I am still on the track of my thought when I say that I do not like the pretty picture-book of war. The gruff warrior squeezing back a tear and hiding his honest emotion under a grumpy exterior. What nonsense! The gruff warrior is not hiding anything at all. If he lets fly a gruff remark it is because a gruff remark has come into his mind.
Nor does it matter for my purpose whether a man be decent or a brute. Major Alias is a sensitive person. If Dutertre and I fail to get back it will probably affect him more than anyone else in the Group. Provided, however, that he think of Saint-Exupéry and Dutertre, and not of a sum of unrelated particles. Provided that he be allowed the silence in which to effect this reconstruction of ourselves. For if, tonight, the baliff at our heels once more constrains the Group to move, a single broken-down lorry will suffice to put off our death until another time. Alias will forget to be affected by our death.

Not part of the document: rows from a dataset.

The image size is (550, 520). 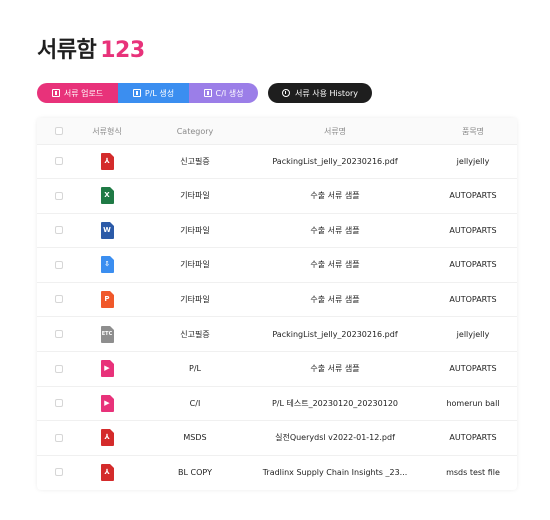 I want to click on create-ci-button: C/I 생성, so click(x=224, y=93).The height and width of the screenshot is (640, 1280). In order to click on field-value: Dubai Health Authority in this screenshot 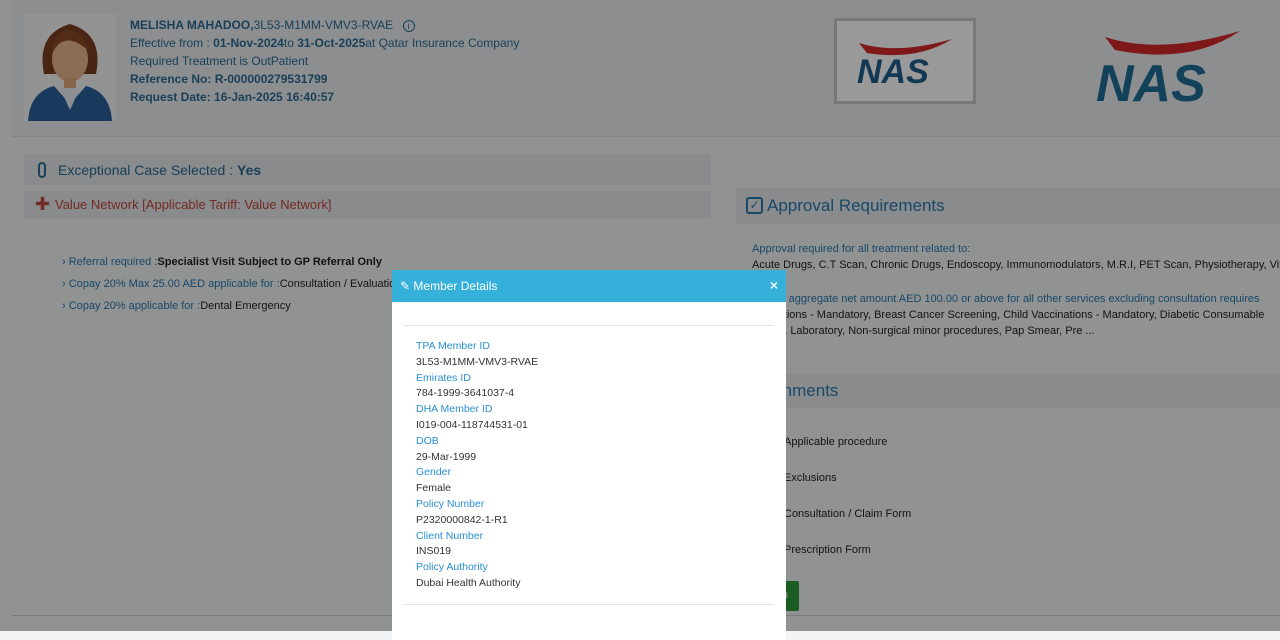, I will do `click(468, 582)`.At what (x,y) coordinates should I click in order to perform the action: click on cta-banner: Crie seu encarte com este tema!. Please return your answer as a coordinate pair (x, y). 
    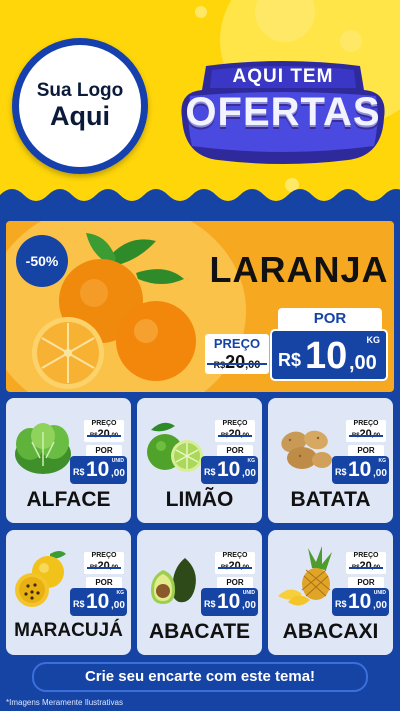
    Looking at the image, I should click on (200, 677).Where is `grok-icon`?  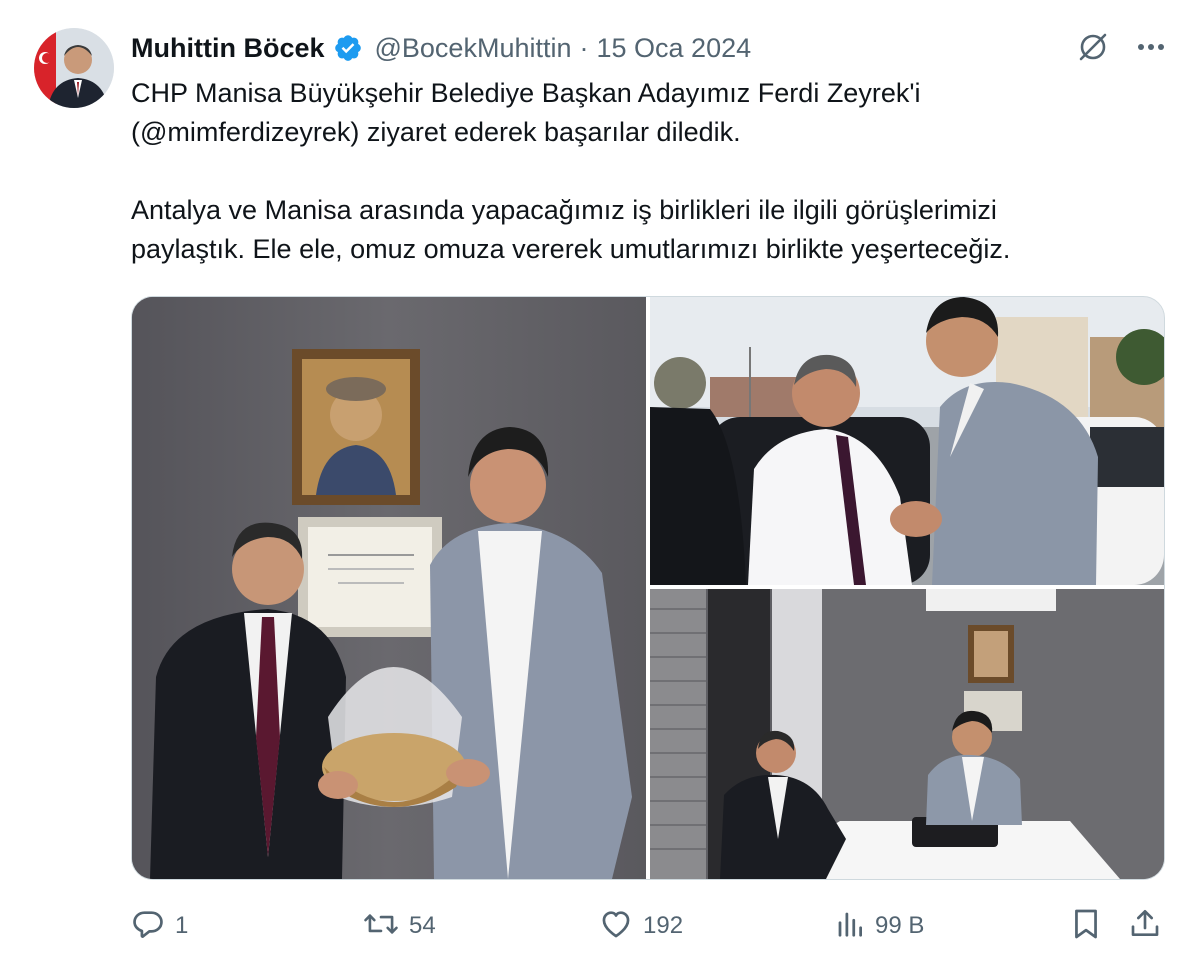
grok-icon is located at coordinates (1093, 47).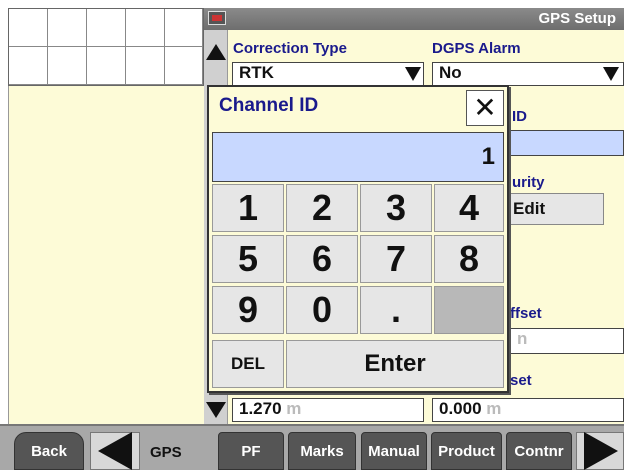  What do you see at coordinates (567, 143) in the screenshot?
I see `id-field` at bounding box center [567, 143]. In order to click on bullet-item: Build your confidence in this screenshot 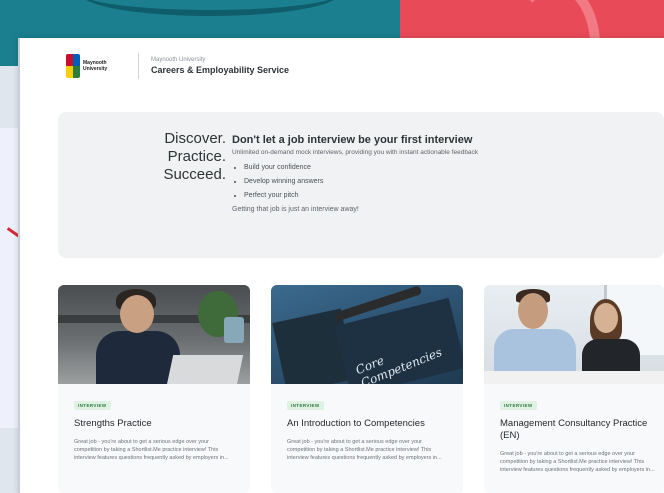, I will do `click(448, 168)`.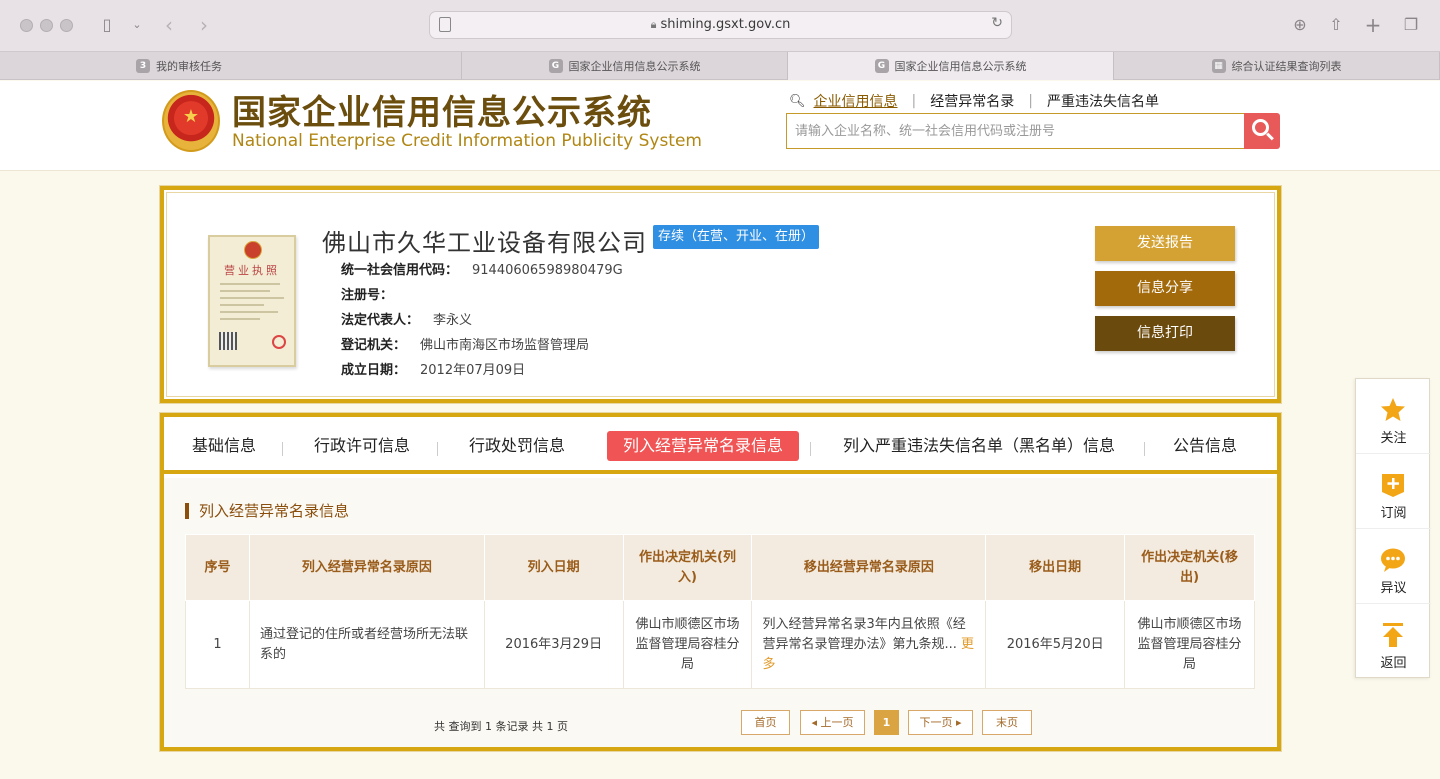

The life of the spirit, I say, is intermittent. My own spirit as much as Alias’. I am off on an “awkward” sortie. Is my mind filled with the thought of the war of the Nazi against the Occident? Not at all. I think in terms of immediate details. I think of possible wounds. I think of the absurdity of flying over German-held Arras at two thousand feet. Of the futility of the intelligence we are asked to bring back. Of the interminable time it takes to dress in these clothes that remind me of men made ready for the executioner. And I think of my gloves. Where the devil are my gloves? I have lost my gloves.
I can no longer see the cathedral in which I live. I am dressing for the service of a dead god.